Michael hizo levitar una silla plegable blanca hacia Andie desde el otro extremo de la estancia. Mientras la mujer se sentaba, el joven Ryton le lanzó un guiño tranquilizador.

—¡Qué extraño que vengas a vernos, Skerry! ¿Qué te traes entre manos? —preguntó Halden.

—Échale un vistazo a esto.

Skerry lanzó un disquete sobre la mesa. Halden frunció el entrecejo.

—¿Qué es?

—¿Quieres levantar el ánimo de las tropas aquí presentes? ¿Quieres que se interesen por encontrar a alguien que sustituya a Jacobsen durante lo que resta de legislatura? Seguro que lo que he traído acelerará los latidos de vuestros corazones mutantes. Y es una buena razón para que debamos tener a alguien en el Congreso lo antes posible. Ese disco es una prueba de que se realizan investigaciones con genes mutantes en Brasil.

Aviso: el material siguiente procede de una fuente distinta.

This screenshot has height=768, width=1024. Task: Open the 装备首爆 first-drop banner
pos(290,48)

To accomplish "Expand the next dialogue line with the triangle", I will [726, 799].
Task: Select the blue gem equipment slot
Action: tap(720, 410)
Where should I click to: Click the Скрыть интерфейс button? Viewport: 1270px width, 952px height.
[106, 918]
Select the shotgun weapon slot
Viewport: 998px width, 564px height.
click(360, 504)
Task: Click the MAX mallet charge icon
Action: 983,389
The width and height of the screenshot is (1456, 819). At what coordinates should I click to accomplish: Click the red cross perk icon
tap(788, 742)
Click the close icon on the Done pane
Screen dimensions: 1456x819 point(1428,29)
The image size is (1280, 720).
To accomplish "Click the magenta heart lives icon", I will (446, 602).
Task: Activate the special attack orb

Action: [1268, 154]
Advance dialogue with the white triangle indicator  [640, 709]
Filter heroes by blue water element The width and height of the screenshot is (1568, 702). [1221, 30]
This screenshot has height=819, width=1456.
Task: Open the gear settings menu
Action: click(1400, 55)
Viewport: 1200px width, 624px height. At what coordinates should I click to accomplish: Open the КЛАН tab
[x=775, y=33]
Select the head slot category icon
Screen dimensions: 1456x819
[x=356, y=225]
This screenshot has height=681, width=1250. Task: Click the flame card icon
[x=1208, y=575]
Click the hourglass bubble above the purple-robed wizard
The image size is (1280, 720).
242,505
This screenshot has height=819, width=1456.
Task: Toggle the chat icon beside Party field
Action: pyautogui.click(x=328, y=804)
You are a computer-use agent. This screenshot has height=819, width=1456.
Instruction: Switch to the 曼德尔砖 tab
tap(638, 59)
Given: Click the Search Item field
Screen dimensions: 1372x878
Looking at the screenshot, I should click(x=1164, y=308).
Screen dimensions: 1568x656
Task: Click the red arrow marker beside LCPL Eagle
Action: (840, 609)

—¿Brasil? ¿Esos rumores son ciertos?

Skerry asintió.

—Están haciendo estudios de tejido germinal —dijo—. Tests de locus específicos, aparentemente en sujetos humanos.

—Tratando de detectar y aislar mutaciones que puedan ser reproducidas en cápsulas de Petri… Esto es mucho más serio de lo que habíamos imaginado —dijo Halden, pálido. Entregó el disquete a Zenora y ésta lo introdujo en la unidad central de la pantalla de la sala.

Las luces de la estancia se amortiguaron y la pantalla repasó el contenido del disco, mostrándolo con una luz azul parpadeante. A Michael le pareció reconocer una especie de diagramas sacados de un manual de genética. Su padre, en cambio, se enderezó, en su silla con un gesto de alarma, igual que Halden; los dos observaban la pantalla con gran atención.

—¿Alelos dobles? ¿Cigotos fraccionados? ¿Son humanos esos embriones? —preguntó Ryton.

—Eso parece.

—Increíble. Nosotros no podemos ni aproximarnos a semejante precisión —comentó Halden con voz cargada de emoción—. Ni siquiera con psicoquinesis.

—¿Alguno de estos embriones ha sido implantado o se ha desarrollado hasta el final con éxito? —preguntó James Ryton.

—No lo sé —respondió Skerry—. Se ignora hasta dónde han llegado y quién patrocina los experimentos. Estos documentos son de hace un par de años y están incompletos.

—¿Dónde los encontraste?

—Digamos —contestó Skerry, encogiéndose de hombros— que un feliz accidente me permitió localizarlos.

—Supongo que eso significa que los robaste —Halden suspiró.

Michael ocultó una sonrisa. «Bien por Skerry», pensó.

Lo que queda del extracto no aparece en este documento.